1) moss removal - ( i think i can do this myself, if i don't roll down the roof)
2) extend the waterspout/drain
3) gutter clean
4) add silicon to the skylight
5) add plastic seals to the railing screws on the sundeck (as recommended by the house inspector)

any recommendations would be apperciated =)

thank-you

Raymond


----------



## gklaw (May 31, 2010)

So you bought a house in the neighbourhood 



rwong2k10 said:


> Hi Everyone,
> 
> just bought a new (old) place and need some help with some maintenance/roof,
> 
> ...


----------



## rwong2k10 (Dec 27, 2010)

thanks that's really good information,

as for the skylight, acutally it doesn't need replacing, but the home inspector mentiond that it's 'gaurded' for one direction eg. water flowing downwards but it's not gaurded for wind blowing rain up the other way,

not too sure if that makes sense, so he mentioned if you silicon and seal it, that it would be better.

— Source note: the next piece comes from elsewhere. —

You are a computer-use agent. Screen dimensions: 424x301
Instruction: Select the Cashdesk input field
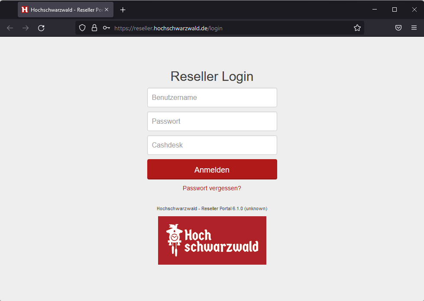[212, 145]
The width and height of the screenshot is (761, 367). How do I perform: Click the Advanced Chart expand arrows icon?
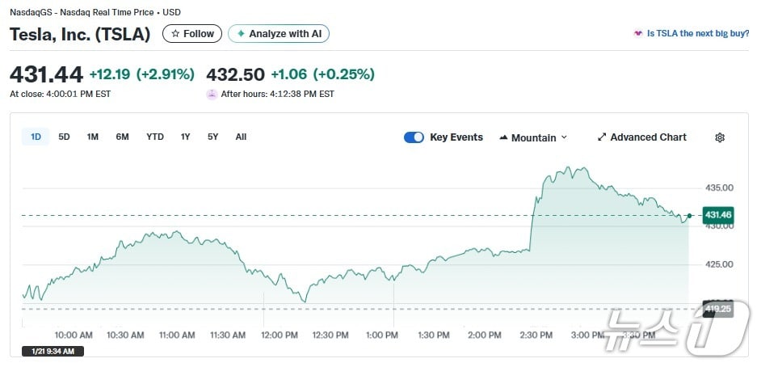602,137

as for the fence/railing, how do i unscrew the thing and keep it from falling? it's flushed to the sundeck now, if i remove the screws, i think it'll fall down (from the 2nd floor)
or can i unscrew a few, silicon it and screw it back then unscrew another few?

I'll give those other things a try, thanks for the tips!

Raymond


----------



## gklaw (May 31, 2010)

Guess if you take all the screws off at the same time, it will come down 

Take the screw of one at a time. Squeeze silicon through anchor plate hole.

If you want to be really really safe. Loosen the plate, one plate at a time, lift and put some silicon under the plate as well as all the screw holes and you will never get water into the wood.


----------



## Elle (Oct 25, 2010)

If you're looking for a roofer, we used Also Roofing (Ales Novak). We have a very, um, unique roof situation (2 degree slope, multiple HUGE custom skylights 4x8 feet, wanted extra insulation) and they did a really nice job with the re-roofing and skylight work. We requested additional sealing at the seams and they did that with material more often used for commercial buildings (the silver stuff).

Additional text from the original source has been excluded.